With every manufacturer all but brandishing around their version of a netbook, it's pretty hard to find someone that differs from the pack. There's only so much you can do with the design, hardware and form factor, so most offerings tend to be broadly similar. Fujitsu's M2010 may look like it falls into this trap, but it does have that little something extra. Business users rejoice, this is the netbook you've been looking for.
As a business user, you'll realize that most netbooks aren't really suitable for your needs. They either come preloaded with a trial version of Microsoft Office, or perhaps not even that. This leaves you the choice of forking extra for the retail version or simply opt for an open source Office suite. Thankfully, Fujitsu has decided that consumers should not suffer such problems and has done away with the Microsoft Office trial.

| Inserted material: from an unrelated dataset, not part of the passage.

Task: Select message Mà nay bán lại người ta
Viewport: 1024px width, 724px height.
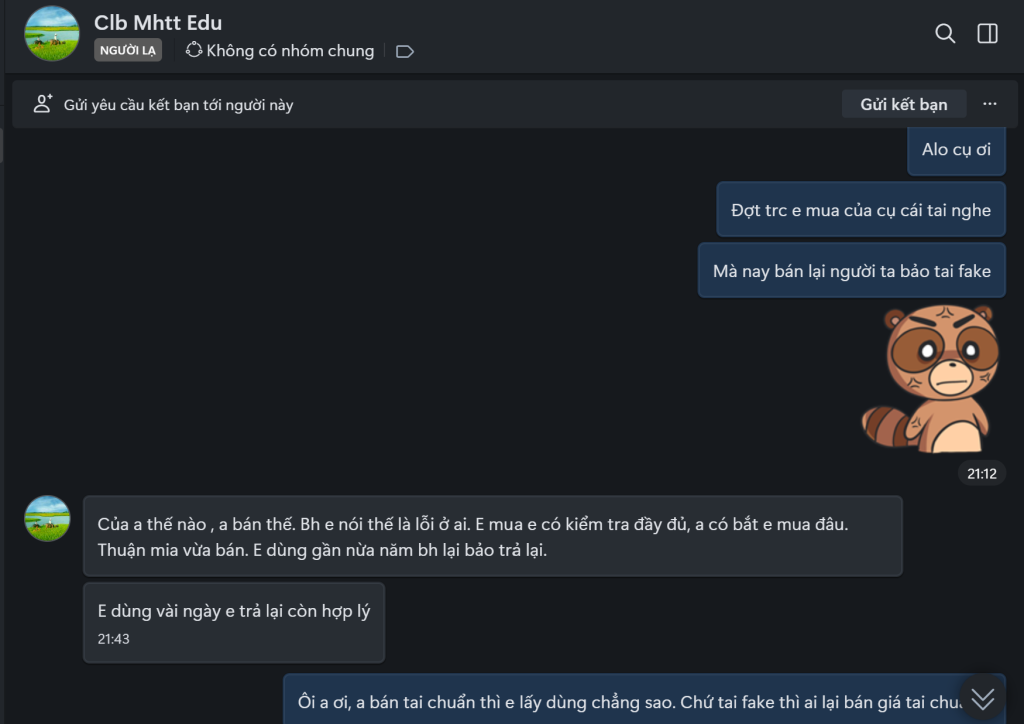Action: (852, 270)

Instead, the M2010 comes loaded with ThinkFree Office, a Java based office productivity program that includes a word processor, spreadsheet, a presentation program and a HTML editor. The look and feel resembles exactly that of Microsoft's, so users won't feel at all lost using the program. There's no need to pay extra as it's already included as part of the cost of the netbook.

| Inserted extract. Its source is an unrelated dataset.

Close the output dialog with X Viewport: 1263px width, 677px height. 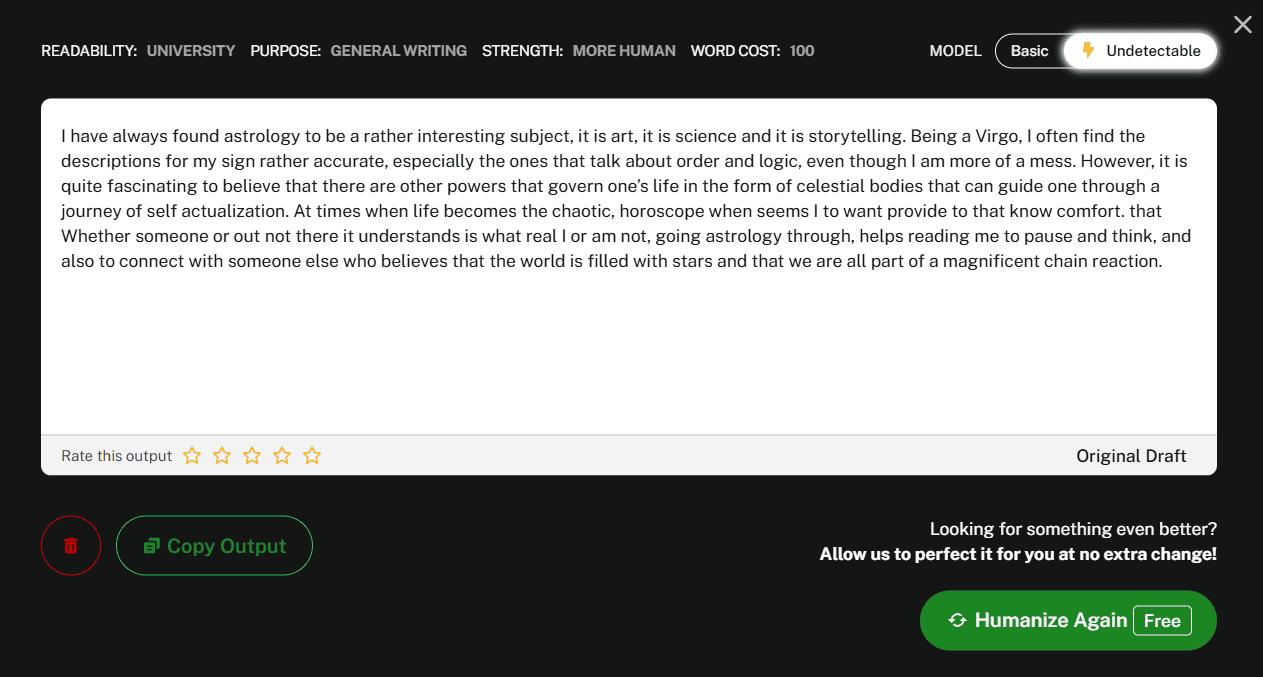coord(1242,25)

With a loud pair of speakers delivering the goods together with a pretty clear and crisp screen, the M2010 can double up as a media player on the go. Shame though, the keyboard was just average in size, with flex that made typing on the netbook a little bouncy. The trackpad too has its own share of issues. While it was responsive enough and tracked fine, we found odd dead zones at the edges of the trackpad.
This meant that most users would be adjusting a little inward instead of the usual sides when using the scroll functions, not to mention having to get used to the already limited space of the trackpad. Fujitsu did state that this issue only occurs in the M2010 and not its other netbooks, but it's just strange that this is the case in the first place.

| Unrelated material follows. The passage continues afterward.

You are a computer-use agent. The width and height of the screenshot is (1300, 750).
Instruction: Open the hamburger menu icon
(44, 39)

Apart from the trackpad though, everything else seemed much the usual stuff you would find on most netbooks and worked fine.
While its design seems to be a pretty generic mix of the usual netbook designs and specifications, Fujitsu has taken the pains to make the M2010 much more attractive for users. Although its performance is pretty indicative of the average netbook, the battery life of 256 minutes (or 4 hours 16 minutes) shows that it has enough juice for the road.
Lastly, retailing at S$888, the Fujitsu M2010 is a little more expensive than usual, but you'll be getting a netbook that comes ready for use with minimal hassle.